In her series Mystery of the Disguised, Mexican photographer Koral Carballo documents the vibrant ancestral Afro-Mexican traditions of a small village in her homeland that carries untold history and family heritage.


Today, Coyolillo locals narrate how the slave’s owners forced people of African origin to work in precarious conditions, with only one day of rest per year. To celebrate this day, ancestors organised a day-feast to commemorate freedom. Over the years, this remembrance has become a Carnival.
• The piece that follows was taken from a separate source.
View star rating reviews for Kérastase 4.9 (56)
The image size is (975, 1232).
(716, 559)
Its protagonist is the ‘disguised’ or ‘jejés’ who cover their faces with animal masks like; cows, deer or bulls.

How did you first become interested in the topic of Afro-Mexicans in Coyolillo, Mexico?
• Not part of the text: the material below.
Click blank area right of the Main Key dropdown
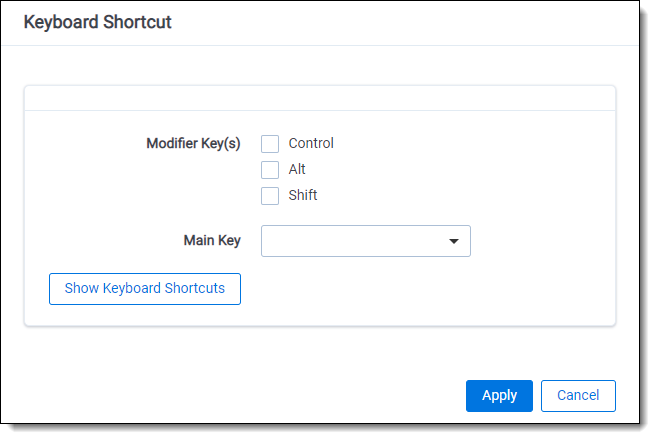655x439 pixels. coord(540,241)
I came to Coyolillo on an assignment from a local agency; AVC, in 2014. I went to cover a Carnival Tuesday; by rumors some people told me why they were celebrating the festivity. I remember that on that day everything was very brief information, compared to the energy that the party had. At that time, I recall that there was a main character who transformed himself and made a performance in the streets, people shouted at him: ‘Disguised’.

After that moment, life didn't let me go back to Coyolillo, I faced challenges, it even made me hesitate in photography after my friend and fellow photojournalist, Rubén Espinosa, was murdered in 2015. It wasn’t until late 2016 that I was finally able to return to Coyolillo. I went to investigate the history of that Carnival that although it is very short, it was never explained why and who were its protagonists as well as the background of that party. So, I was determined to investigate this story.
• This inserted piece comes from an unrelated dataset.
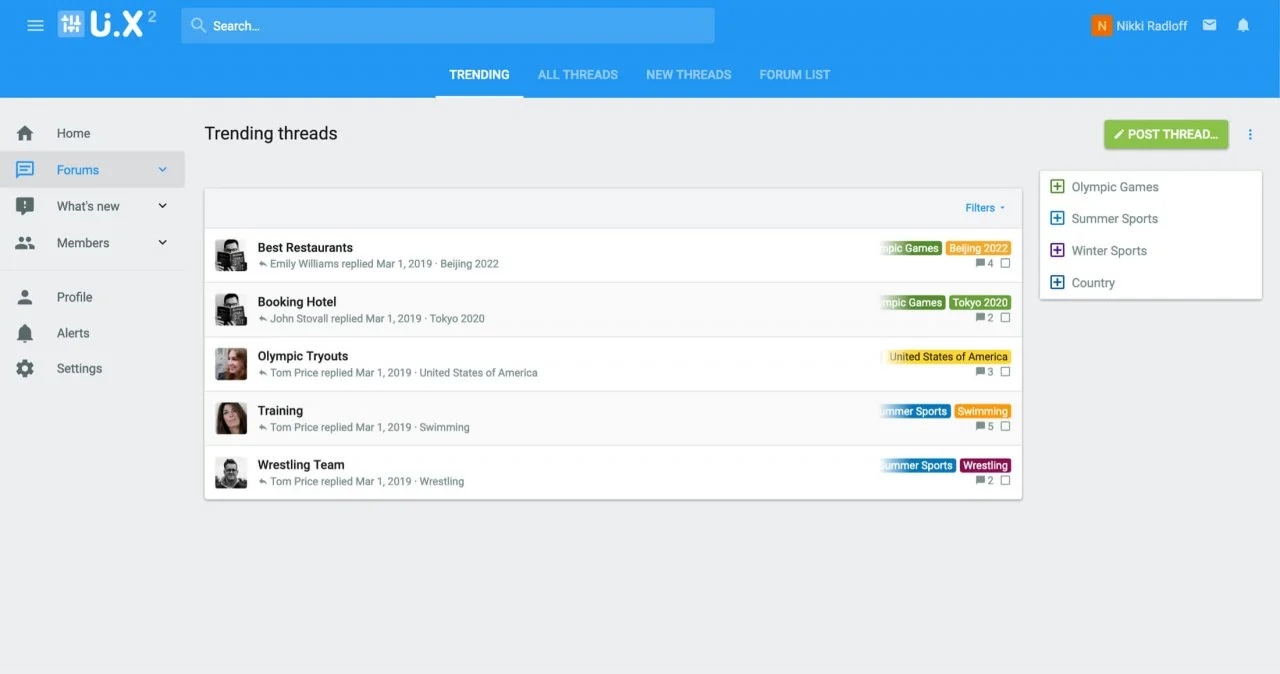Open the notifications bell in header
This screenshot has height=674, width=1280.
coord(1243,25)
From the first day I met Octavio López, an Afro-Mexican artist-chronicler from Coyolillo who told me the history of his town, and little by little I began to understand this story over the months. I listened a lot and I put my camera down.

I told Octavio that I wanted to do a project about this celebration, that I wanted to take photographs about this story, and the idea of the staging. And over the years we worked through the desires of both of us, and a constant dialogue that brought us closer as friends. Later, I met Genaro López, Jesús López, Henry López, Axael, Liz Morales, Vanely López, Angelito and Yoel Zaragoza, who have also collaborated in the project.

Would you say this project plays visual activism? If so, was this intentional?

I did not create the project ‘El Misterio del Disfrazado’ with that intention of visual activism. What is a fact is that the process was stimulated from a narrative that was always open and in continuous collaboration with its protagonists.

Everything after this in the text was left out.